-- start Passage shown --

First thanks so much for this library, I've used it with great pleasure on some cljdoc tests and am now proposing its use on clj-kondo tests.

Observation

matcher-combinators behaviour

While exploring matcher-combinators for clj-kondo tests, I noticed when an item is missing from a sequence, matcher-combinators does not seem to attempt to recover after the missing element.

Given test:

(deftest lee-test                                                                                                                                                                                                                
  (is (match? [1 2 3 4] [1 3 4]))) 

The mismatch is reported as:

FAIL in (lee-test) (java_test.clj:70)
expected: (match? [1 2 3 4] [1 3 4])
  actual: [1
 (mismatch (expected 2) (actual 3))
 (mismatch (expected 3) (actual 4))
 (missing 4)]

Snapshot for colours:
image

Same idea for an unexpected extra element in a sequence:

(deftest lee-test                                                                                                                                                                                                                
  (is (match? [1 3 4] [1 2 3 4]))) 

Gives us:

FAIL in (lee-test) (java_test.clj:71)
expected: (match? [1 3 4] [1 2 3 4])
  actual: [1
 (mismatch (expected 3) (actual 2))
 (mismatch (expected 4) (actual 3))
 (unexpected 4)]

deep-diff2 behaviour

For comparison, let's use deep-diff2 to show what I mean by "recovering".

❯ clj -Sdeps '{:deps {lambdaisland/deep-diff2 {:mvn/version "RELEASE"}}}' 
Clojure 1.11.1
user=> (require '[lambdaisland.deep-diff2 :as ddiff])
nil
user=> (ddiff/pretty-print (ddiff/diff [1 2 3 4] [1 3 4]))
[1 -2 3 4]
nil

Snapshot to show colours:
image
We see that deep-diff2 sees 2 as missing and then continues to match 3 and 4.

It also handles extra elements like this:

user=> (ddiff/pretty-print (ddiff/diff [1 3 4] [1 2 3 4]))
[1 +2 3 4]

We see 2 as an unexpected addition but shows 3 and 4 as matching.

To Consider

Would it be viable and/or make sense for matcher-combinators to compare sequences the same way that deep-diff2 does?

This would mean the missing 2 would might be reported like so:

expected: (match? [1 2 3 4] [1 3 4])
  actual: [1
 (missing 2)
 3
 4]

And the extra 2 maybe like so:

expected: (match? [1 3 4] [1 2 3 4])
  actual: [1
 (unexpected 2)
 3
 4]

Next Steps

If the above seems like a good idea, would be happy to help in any way that makes sense.

-- end Passage shown --

# [Requirement a]
Change "center point" to "midpoint" throughout the dataset rows and reproduce them with nothing else altered.
The matcher-combinators passage and the rows have no connection to each other.

-- start Task data --

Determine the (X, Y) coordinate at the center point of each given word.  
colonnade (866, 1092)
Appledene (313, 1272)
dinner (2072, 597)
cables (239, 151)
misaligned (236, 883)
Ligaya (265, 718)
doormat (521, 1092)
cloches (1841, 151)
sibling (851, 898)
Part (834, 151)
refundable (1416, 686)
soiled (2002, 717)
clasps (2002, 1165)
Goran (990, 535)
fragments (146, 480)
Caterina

-- end Task data --

# [Requirement b]
Please retype the matcher-combinators passage from "Same idea for" up to and including "4] [1 2 3 4])))", keeping every character the same.

# [Task output a]
Determine the (X, Y) coordinate at the midpoint of each given word.  
colonnade (866, 1092)
Appledene (313, 1272)
dinner (2072, 597)
cables (239, 151)
misaligned (236, 883)
Ligaya (265, 718)
doormat (521, 1092)
cloches (1841, 151)
sibling (851, 898)
Part (834, 151)
refundable (1416, 686)
soiled (2002, 717)
clasps (2002, 1165)
Goran (990, 535)
fragments (146, 480)
Caterina

# [Task output b]
Same idea for an unexpected extra element in a sequence:

(deftest lee-test                                                                                                                                                                                                                
  (is (match? [1 3 4] [1 2 3 4])))